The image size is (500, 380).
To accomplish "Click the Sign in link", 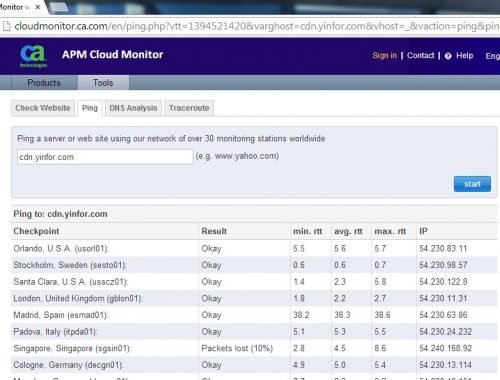I will click(x=384, y=55).
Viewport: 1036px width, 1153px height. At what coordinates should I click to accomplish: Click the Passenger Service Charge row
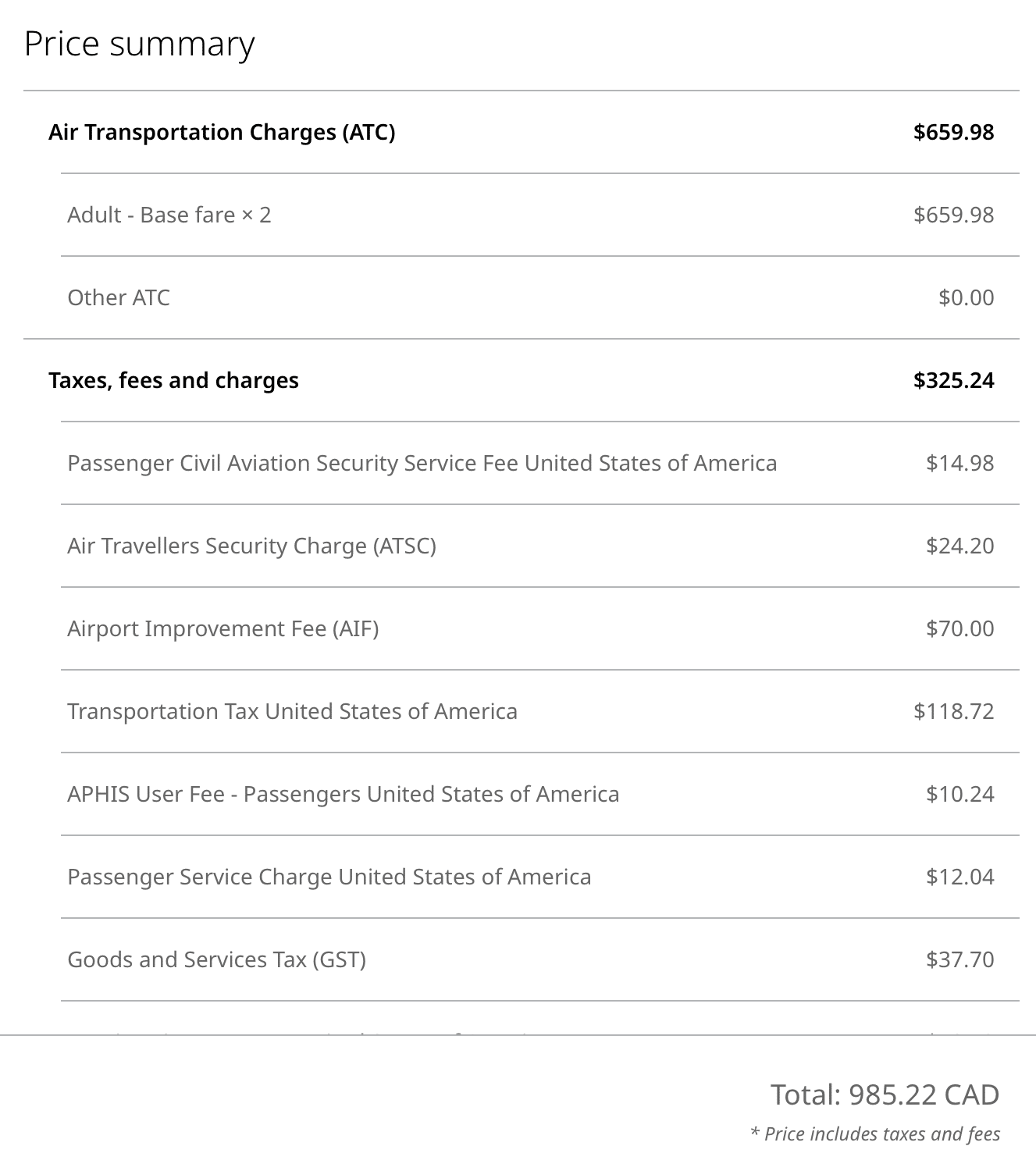coord(329,877)
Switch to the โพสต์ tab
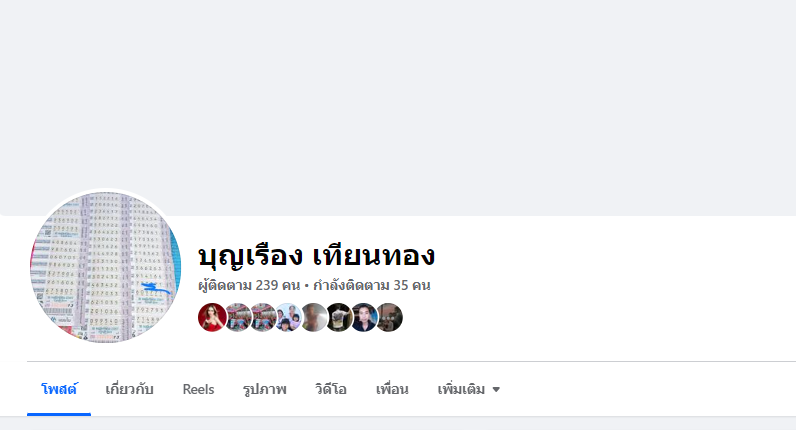Viewport: 796px width, 430px height. (x=59, y=389)
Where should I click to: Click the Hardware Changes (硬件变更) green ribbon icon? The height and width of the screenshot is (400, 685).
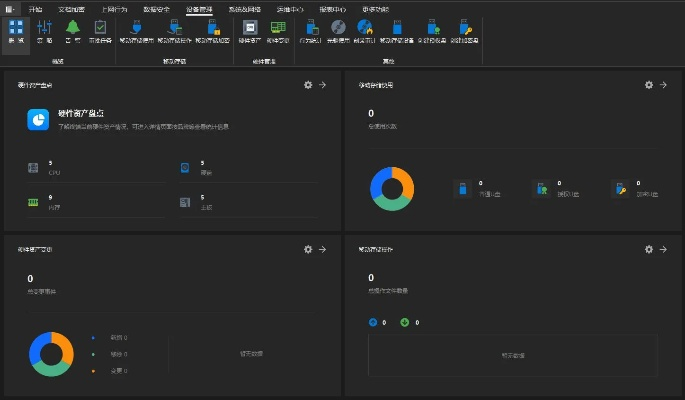[278, 28]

———

● Exercise description: From the line that contains "Viewport: 1036px width, 1153px" to the end of the material above, output every line exactly, both ends included, but leave out any pictures.

● Solution for this problem:
Viewport: 1036px width, 1153px height. At what coordinates should I click to accomplish: Click the Passenger Service Charge row
coord(329,877)
Switch to the โพสต์ tab
Viewport: 796px width, 430px height. (x=59, y=389)
Where should I click to: Click the Hardware Changes (硬件变更) green ribbon icon? The height and width of the screenshot is (400, 685).
[278, 28]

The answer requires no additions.